Action on Sugar have previously campaigned to remove fruit juices from the recommended list of ‘healthy things’ that should be eaten daily, on the grounds that it is confusing for parents.

Only 150ml glass of unsweetened fruit juice counts towards five-a-day, but most supermarket fruit juices for children are either less than this or filled with extra sugar; AOS found that over a quarter of fruit juices were more sugary than coca-cola.

Parents cannot be expected to make the right choices when the advice is so conflicting.

If Baroness Jenkin is really concerned about nutritional education then she should denounce this idea immediately, while the spotlight is on her, as a huge step backwards.

Ruby Stockham is a staff writer at Left Foot Forward. Follow her on Twitter

6 Responses to “Baroness Jenkin is the wrong target for our outrage over food poverty”

  1. littleoddsandpieces

    The Tory Baroness is the cause of starvation’s rise of 70 per cent since 2010, because that is what welfare reform is.

    The Tories did this with the Workhouse and the New Poor Law, that forbade feeding the poor, back in the 19th century, that killed 5 million poor.

    The Tories cannot admit that it is their policy that is the cause of starvation, because the government would fall. The Lib Dems are merely acting in aid and abet role and just as guilty.
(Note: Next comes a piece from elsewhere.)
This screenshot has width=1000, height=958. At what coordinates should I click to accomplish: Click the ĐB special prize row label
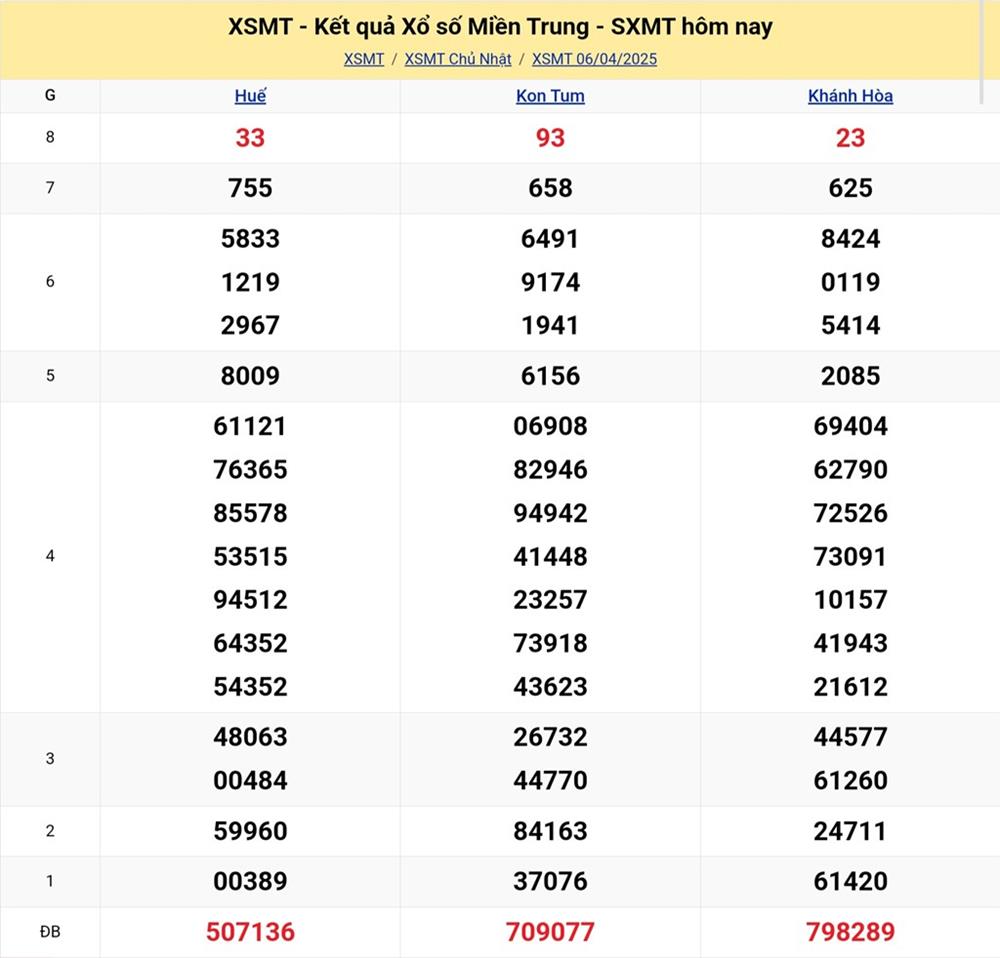point(50,932)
    The old will soon be on benefit for life, with NIL STATE PENSION FOREVER IN OLD AGE

    https://you.38degrees.org.uk/petitions/state-pension-at-60-now

    This despite a partner having paid anything up to half a century into the National Insurance Fund, and the poorest workers being told work pays, when now facing no state pension at all, that would be the sole food and fuel money in old age.

    The National Insurance Fund is not only full, not needing a top up from tax, but is actually being called a surplus of £30 billion, that is the denied state pension payout since 2013, when half over 50s / 60s are within the working poor (the bulk now going to food banks) and the majority reason not in work due to disability / chronic sickness and those benefits being lost, with no other income.
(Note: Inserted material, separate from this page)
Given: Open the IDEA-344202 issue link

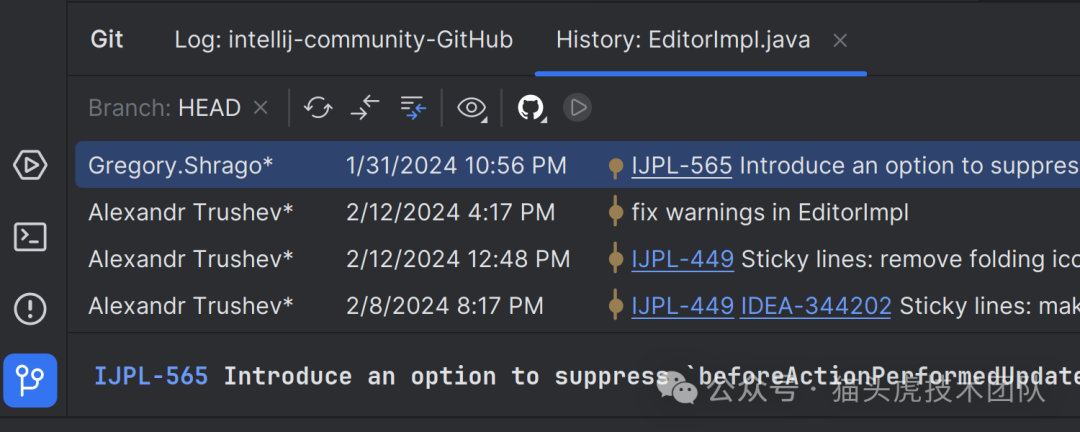Looking at the screenshot, I should point(815,306).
    The Tories threatening lives of all ages from food and fuel poverty.

    The Greens, for some reason best known to themselves, will not shout from the rooftops their solution to the poor (maybe a third of the population now of all ages equally) that is both new and unique:

    – universal and automatic Citizen Income, non-withdrawable

    to the level of basic tax allowance

    so ending all the cruel benefits regime that is shown by the huge rise of the food banks after a million benefit sanctions

    – Full State Pension for all citizens, irregardless of NI Fund contribution / credit history, mostly lost due to benefit rule changes and early retirement when rules were 30 years to get full state pension now changed to 35 years required contribution history.
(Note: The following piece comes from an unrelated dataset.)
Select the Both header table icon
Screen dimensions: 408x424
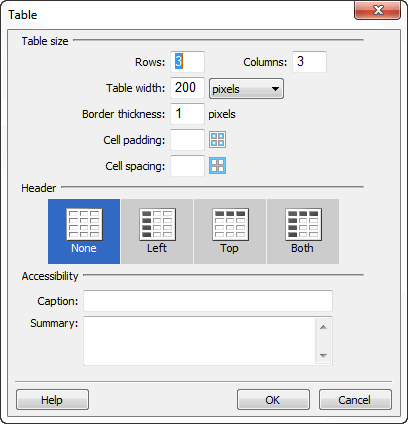tap(303, 224)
    Even someone turning 80 in 2016 will not get the tiny top up to an even tinier part basic state pension, just when War Veterans are in line to lose disability money in the move from DLA to PIP, when the state pension is already the lowest of all rich naitons bar poor Mexico.

    https://you.38degrees.org.uk/petitions/state-pension-at-60-now

  2. David Lindsay

    Baroness Jenkin is a member of the House of Lords Refreshment Committee that spent £250,000 of public money on champagne,

    When did she last cook from scratch, or even at all? For example, I for one would pay good money to see her peel a potato.

    She now says that the poor can cook after all. That is just as well. Where did she think that her own food came from? Who did she think cooked it?

  3. David Lindsay

    There were 918,600 “adverse” Jobseeker’s Allowance sanction decisions between April 2013 and March 2014.

    And that’s just JSA.

    No, you couldn’t actually starve on benefits.

    But you could off them, and the people who decide these things are paid by how many of you they put off them.

    As for food banks as an expression of charity in response to tragedy, yes, but that tragedy itself is still this Government’s fault.

  4. Max Hunter

    This is an interesting article, but I was disappointed not to see you develop ideas about long-term solutions to the hunger problem, i.e. urban permaculture and reform of agriculture.

  5. Leon Wolfeson

    Growing expensive food in urban areas is really not a good answer, no.